On Tue, 2017-05-09 at 22:54 +1000, Allan McRae wrote:
Hi all,
Every time I attempt to work on repo-add, I find it to be a very difficult endeavour. Even though it is half the size of makepkg (without even including any of libmakepkg), it is much more convoluted to work on.
We also have a weird repository database system. We have: - .db dbs with package information, signatures and delta information - .files dbs that are the same as .db dbs but additionally include filelists
There are two reasons the .files dbs replicate all information in the .db dbs - .db and .files dbs getting out of sync could cause issues - a complete database is useful for things like archweb, mostly to avoid the above
I would also like to include information on source packages to these databases. The files information is separate due to wanting our primary database to be small. Likewise, source package information needs to be separate (the signatures take most of the size in the .db dbs, so adding source package signatures effectively doubles the size).
So two points up for discussion:
1) Sync repository layout? I don't see any point in leaving the tar based format, as reading of sync databases is not a bottleneck. (The local db format can be a bottleneck, but that is a separate discussion...)
Do we split the information in .db out of .files and add a .full db with complete information? Then any .src db could follow suit and just have source package information.
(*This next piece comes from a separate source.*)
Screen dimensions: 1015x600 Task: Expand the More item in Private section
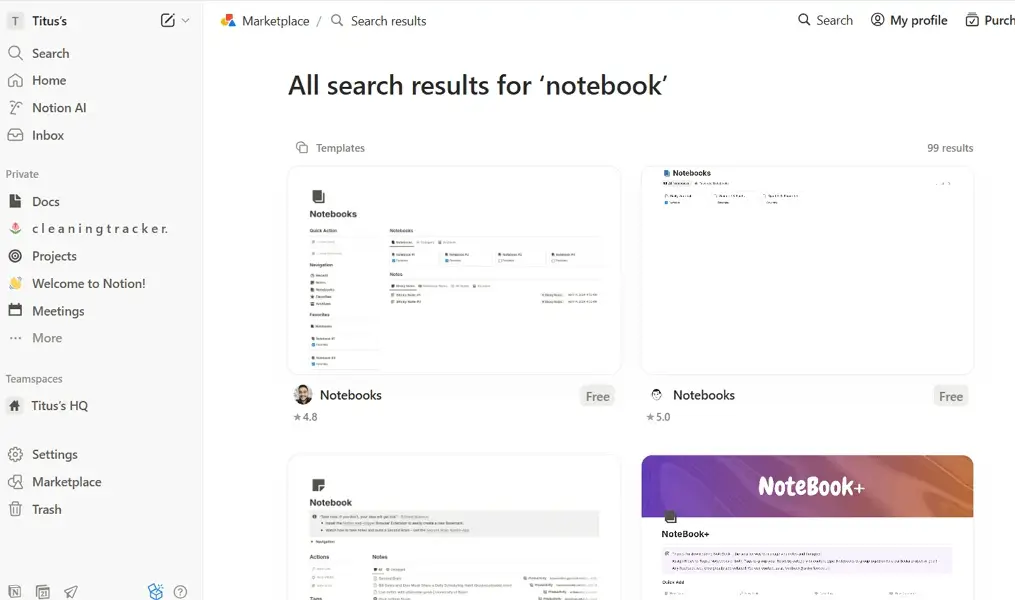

How do we get around the out of sync issue (e.g., a package is removed from .db, but we have an old .files database with it). Do we add timestamps, and print a warning on -F operations when the two are out of sync?
Perhaps instead of timestamps, how about adding a .DBINFO file and include a hash in that file that is shared between both the .db and .files databases (and perhaps the source db as well). This way, when something checks the .files, you can tell if it doesn't match the .db (because in my opinion, the .db is more important so that's what I would compare anything to). I'm not really sure what good a .full db would do for us though. Just seems to me like extra stuff to download.
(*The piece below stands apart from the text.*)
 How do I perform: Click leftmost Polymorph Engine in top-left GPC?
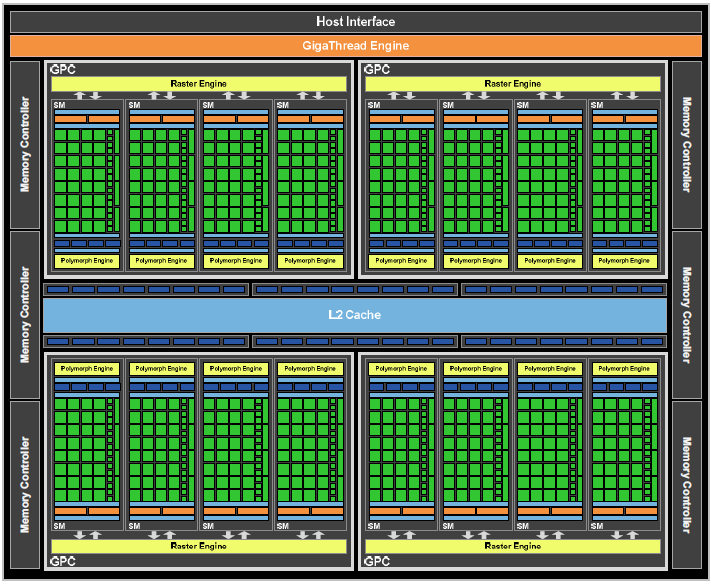87,261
2) Do we need a better (read "more easily maintainable") tool for handling database generation and updates? libalpm already can read in information package files, so we could add libalpm/db_write.c with the database creation functions. Should we unify our repo format with our local database format which we already write?
I think this would be great. Especially the part of implementing something in libalpm to do this. It would allow projects like pyalpm or my own php-alpm to be used to also create repos.
I am looking for ideas here. Please brainstorm to your hearts content.